The Autodromo Hermanos Rodriguez is located just to the east of Mexico’s capital, Mexico City. The race attracts more than 300,000 fans over the course of a weekend, all set to cheer on any home favourites that are racing – more recently that of Sergio Perez and Estoban Gutierrez.
The track is also the highest of the season due to altitude, meaning that the cars run hot and drivers are needed to acclimatise before the start of the Grand Prix – such is the strains that the thin air has. The track has changed considerably since first hosting in 1963, with the grandstands of the new stadium becoming the focal point of the new layout.
The drivers must get a good run out of the final corner to ensure maximum traction throughout the pit straight. Drivers often take up the middle lane of the track in the run down to turn one, which has a large breaking area and is the start of a sequence of three corners. Drivers need to be confident and assured as they go through the apex in turn 2 and stay aggressive as they throw the car through turn 3.

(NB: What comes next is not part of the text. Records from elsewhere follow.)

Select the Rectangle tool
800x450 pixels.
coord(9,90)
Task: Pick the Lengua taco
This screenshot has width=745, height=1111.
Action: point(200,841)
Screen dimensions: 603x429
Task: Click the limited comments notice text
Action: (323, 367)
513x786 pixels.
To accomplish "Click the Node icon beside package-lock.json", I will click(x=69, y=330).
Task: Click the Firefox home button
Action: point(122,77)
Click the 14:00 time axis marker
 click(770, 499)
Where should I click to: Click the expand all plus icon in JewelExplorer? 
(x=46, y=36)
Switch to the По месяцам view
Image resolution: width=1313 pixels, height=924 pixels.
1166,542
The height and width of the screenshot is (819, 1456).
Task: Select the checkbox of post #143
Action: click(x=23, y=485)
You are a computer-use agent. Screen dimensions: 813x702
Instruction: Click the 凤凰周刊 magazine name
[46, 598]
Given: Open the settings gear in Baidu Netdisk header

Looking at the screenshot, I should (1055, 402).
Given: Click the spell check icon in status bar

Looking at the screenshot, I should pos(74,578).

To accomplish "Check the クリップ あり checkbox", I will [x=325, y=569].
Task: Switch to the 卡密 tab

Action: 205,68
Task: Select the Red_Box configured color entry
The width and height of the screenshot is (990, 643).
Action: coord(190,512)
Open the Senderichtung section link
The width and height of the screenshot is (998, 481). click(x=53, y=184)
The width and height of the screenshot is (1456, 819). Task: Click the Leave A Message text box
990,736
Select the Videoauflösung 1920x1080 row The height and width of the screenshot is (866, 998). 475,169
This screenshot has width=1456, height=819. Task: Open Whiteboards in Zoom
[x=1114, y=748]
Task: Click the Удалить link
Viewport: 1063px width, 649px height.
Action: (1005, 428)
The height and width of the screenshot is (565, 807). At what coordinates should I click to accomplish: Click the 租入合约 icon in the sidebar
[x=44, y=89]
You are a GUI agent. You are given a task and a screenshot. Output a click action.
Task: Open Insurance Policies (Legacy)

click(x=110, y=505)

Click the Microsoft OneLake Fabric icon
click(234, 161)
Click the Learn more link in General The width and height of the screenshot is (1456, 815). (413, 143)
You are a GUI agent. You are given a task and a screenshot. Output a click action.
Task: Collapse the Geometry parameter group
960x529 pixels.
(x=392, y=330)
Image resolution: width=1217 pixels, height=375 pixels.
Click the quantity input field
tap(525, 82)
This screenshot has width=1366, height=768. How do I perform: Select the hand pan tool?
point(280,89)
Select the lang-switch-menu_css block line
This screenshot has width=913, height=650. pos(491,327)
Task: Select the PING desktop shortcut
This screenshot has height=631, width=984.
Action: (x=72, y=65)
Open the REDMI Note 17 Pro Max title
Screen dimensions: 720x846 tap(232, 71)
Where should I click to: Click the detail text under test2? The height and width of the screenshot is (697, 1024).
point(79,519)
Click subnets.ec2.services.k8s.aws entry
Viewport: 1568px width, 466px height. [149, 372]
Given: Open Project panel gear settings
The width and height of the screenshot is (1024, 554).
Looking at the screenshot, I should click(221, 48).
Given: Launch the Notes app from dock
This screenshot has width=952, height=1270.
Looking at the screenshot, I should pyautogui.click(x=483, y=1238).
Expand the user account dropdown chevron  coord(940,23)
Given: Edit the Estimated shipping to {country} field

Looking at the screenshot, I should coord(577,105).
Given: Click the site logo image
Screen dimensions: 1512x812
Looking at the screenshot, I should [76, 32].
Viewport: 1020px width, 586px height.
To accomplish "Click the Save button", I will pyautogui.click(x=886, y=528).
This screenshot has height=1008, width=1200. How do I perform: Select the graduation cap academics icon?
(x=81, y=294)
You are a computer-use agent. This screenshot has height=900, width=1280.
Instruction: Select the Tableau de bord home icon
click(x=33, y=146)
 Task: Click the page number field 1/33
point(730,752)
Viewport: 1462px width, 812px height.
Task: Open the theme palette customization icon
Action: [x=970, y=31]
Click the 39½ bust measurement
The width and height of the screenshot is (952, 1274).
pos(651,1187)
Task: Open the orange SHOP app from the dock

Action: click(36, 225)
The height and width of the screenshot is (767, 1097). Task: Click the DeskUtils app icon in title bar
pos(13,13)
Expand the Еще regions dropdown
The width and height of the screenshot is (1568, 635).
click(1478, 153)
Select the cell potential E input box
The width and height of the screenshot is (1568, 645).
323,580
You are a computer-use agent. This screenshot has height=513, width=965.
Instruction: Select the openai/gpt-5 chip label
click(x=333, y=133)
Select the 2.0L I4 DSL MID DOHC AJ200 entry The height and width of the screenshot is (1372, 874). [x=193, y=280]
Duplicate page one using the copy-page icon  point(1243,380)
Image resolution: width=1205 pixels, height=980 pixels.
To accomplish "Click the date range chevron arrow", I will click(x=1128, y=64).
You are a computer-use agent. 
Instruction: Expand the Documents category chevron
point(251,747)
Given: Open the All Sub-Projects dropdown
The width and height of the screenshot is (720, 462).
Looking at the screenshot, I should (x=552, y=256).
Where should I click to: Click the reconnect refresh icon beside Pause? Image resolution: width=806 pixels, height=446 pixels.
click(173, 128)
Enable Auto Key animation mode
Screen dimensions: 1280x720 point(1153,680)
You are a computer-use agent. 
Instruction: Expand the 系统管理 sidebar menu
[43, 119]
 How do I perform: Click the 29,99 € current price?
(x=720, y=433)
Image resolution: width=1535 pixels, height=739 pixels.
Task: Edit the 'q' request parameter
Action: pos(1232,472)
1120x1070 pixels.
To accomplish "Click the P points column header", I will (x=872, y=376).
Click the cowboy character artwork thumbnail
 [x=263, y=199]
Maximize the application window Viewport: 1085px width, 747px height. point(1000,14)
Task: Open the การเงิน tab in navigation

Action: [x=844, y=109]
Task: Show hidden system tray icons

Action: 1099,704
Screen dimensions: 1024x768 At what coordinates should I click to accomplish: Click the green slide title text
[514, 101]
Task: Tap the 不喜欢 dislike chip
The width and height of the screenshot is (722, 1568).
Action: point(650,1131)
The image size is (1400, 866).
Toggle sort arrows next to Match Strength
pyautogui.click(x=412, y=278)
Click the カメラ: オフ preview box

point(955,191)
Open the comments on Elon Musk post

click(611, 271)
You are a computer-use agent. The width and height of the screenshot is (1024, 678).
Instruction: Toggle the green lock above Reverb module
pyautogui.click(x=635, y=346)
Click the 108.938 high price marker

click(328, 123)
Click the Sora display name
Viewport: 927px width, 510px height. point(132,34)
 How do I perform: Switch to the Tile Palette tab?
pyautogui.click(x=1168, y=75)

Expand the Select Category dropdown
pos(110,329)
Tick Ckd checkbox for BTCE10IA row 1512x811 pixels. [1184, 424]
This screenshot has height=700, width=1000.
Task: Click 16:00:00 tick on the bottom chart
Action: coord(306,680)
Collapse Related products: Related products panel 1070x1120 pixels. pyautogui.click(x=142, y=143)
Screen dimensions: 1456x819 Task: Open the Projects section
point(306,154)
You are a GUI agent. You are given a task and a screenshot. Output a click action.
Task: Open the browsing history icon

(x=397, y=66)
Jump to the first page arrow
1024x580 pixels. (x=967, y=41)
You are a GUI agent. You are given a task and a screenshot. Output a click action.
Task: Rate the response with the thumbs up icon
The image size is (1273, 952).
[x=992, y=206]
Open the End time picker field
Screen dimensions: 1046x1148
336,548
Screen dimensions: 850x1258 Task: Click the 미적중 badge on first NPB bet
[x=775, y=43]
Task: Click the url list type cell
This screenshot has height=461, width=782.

The drivers then have a short burst through the DRS zone as they come up to the next turn. Again, it’s three corners that are grouped together. Turn 4 has the tightest apex of the group, before drivers feather the throttle through turns 5 and 6, again trying to get as wide on the track as possible in order to get a run down the bank and into turn 7.
The next sequence of corners is where the drivers really start to feel alive in the Grand Prix. They almost literally throw the cars into the corners and rely on the grip being there. All the corners are run at well over 180kmph, making for fast transitions, putting huge force on both the car and the body of the driver.
The key for the drivers from turn 7 all the way up to the stadium at turn 12 is to keep things nice and tidy, using the kerbs to try and avoid any oversteer that may come in should they turn too sharply.
The run up to turn 12 is where the drivers are able to get a slight breather, but the speeds that are carried throughout the previous corners mean that it’s a relatively short run. This is one of the tightest sections on track but also the most impressive as they aps the new stadium in what has developed into one of the most stunning sections of a Formula 1 track anywhere in the world, with the grandstands packed to the rafters.
The final S bends are tough to negotiate for the drivers as the kerbs are high meaning that they aren’t able to cut as much as these corners as they like. A good drive out of here is imperative as the drivers trigger the final DRS zone and then across the line to finish their laps.
The track is actually a part of a public park and was built in 1962. The removal of the Grand Prix in 1970 was down to overcrowding issues, where the powers that be decided that it was too much of a health and safety risk to keep running there in its current format.
New pit lanes and grandstands were included for the reopening in 1986. It’s seen several improvements of the track since then and holds a record attendance of over 400,000 for one of the CART Championship races.
2017 – VERSTAPPEN BEATS BOTH VETTEL & HAMILTON
The 2017 Mexican Grand Prix was as action packed as racing comes. Verstappen already had a reputation as being an aggressive driver, but when he made contact with both Hamilton and Vettel on route to his maiden win at the track, this reputation was enhanced even further. Qualifying in second position, Verstappen managed to jump Vettel at the second corner and lead for much of the race.
However, it was Hamilton who would have the last laugh as he got the points he needed to secure his fourth world title.